Oesophageal / enteric duplication cyst
- Location
- Middle or posterior mediastinum, intimately related to the oesophagus; often shares a wall.
- Imaging
- CT/MRI: fluid-attenuation/signal cyst along the expected oesophageal course.
- Can be tubular, paralleling oesophagus.
- Clue
- “Cyst stuck to the oesophagus, not the airway; GI-type wall with muscularis propria”.
Neurenteric cyst
- Location
- Often posterior mediastinum with possible intraspinal extension.
- Classic in spine: intradural extramedullary, ventral to the spinal cord, usually cervical or thoracic.
- Imaging
- CT: posterior mediastinal cyst ± bony anomaly.
- MRI:
- T1: iso to mildly hyperintense relative to CSF.
- T2: hyperintense.
- Minimal or no internal enhancement; thin wall.
- Frequently associated vertebral anomalies:
- Hemivertebra, butterfly vertebra, anterior spina bifida, scoliosis.
- Clue
- “Posterior mediastinal ± intraspinal cyst + vertebral anomaly = neurenteric until proven otherwise”.
Exam nuggets
- Umbrella vs subtype
- “Foregut duplication cyst” = umbrella term.

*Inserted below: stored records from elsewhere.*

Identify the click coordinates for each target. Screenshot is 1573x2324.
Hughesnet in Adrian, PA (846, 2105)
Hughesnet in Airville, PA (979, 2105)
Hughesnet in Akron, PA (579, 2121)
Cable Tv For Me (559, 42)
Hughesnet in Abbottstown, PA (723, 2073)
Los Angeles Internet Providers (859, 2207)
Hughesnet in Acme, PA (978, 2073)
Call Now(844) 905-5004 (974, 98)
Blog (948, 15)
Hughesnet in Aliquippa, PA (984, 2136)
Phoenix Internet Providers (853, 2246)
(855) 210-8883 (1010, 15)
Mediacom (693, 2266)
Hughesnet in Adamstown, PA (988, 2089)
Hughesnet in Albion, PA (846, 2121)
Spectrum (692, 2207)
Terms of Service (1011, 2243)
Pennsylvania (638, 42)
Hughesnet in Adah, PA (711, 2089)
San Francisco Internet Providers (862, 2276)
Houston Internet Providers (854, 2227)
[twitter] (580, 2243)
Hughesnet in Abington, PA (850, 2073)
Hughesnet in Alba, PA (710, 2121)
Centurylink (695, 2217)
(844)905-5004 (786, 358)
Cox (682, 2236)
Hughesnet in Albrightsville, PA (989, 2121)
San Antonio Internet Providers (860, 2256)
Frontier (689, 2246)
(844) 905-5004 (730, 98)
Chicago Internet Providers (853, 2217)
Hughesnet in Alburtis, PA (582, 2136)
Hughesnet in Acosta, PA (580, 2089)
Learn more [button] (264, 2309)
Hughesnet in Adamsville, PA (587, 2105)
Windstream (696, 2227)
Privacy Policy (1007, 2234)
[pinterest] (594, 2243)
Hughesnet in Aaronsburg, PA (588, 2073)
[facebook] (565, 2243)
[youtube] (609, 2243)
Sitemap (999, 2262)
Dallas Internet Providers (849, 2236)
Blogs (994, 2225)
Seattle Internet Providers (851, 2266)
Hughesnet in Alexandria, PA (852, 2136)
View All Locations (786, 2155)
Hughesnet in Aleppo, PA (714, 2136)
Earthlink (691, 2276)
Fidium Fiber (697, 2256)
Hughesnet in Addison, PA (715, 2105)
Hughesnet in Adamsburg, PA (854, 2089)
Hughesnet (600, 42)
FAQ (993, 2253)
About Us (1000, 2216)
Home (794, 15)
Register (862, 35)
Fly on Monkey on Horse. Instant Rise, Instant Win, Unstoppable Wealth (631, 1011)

- Subtypes by histology + location: bronchogenic, oesophageal/enteric duplication, neurenteric.
- Key differentials for mediastinal cyst
- Pericardial cyst, thymic cyst, lymphangioma.
- Cystic teratoma, cystic thymoma, necrotic lymph node.
- **Shortcuts
- Airway-related + cartilage → bronchogenic cyst.
- Oesophagus-related + proper GI muscularis propria → oesophageal/enteric duplication cyst.
- Posterior mediastinum + vertebral anomaly ± intraspinal component → neurenteric cyst.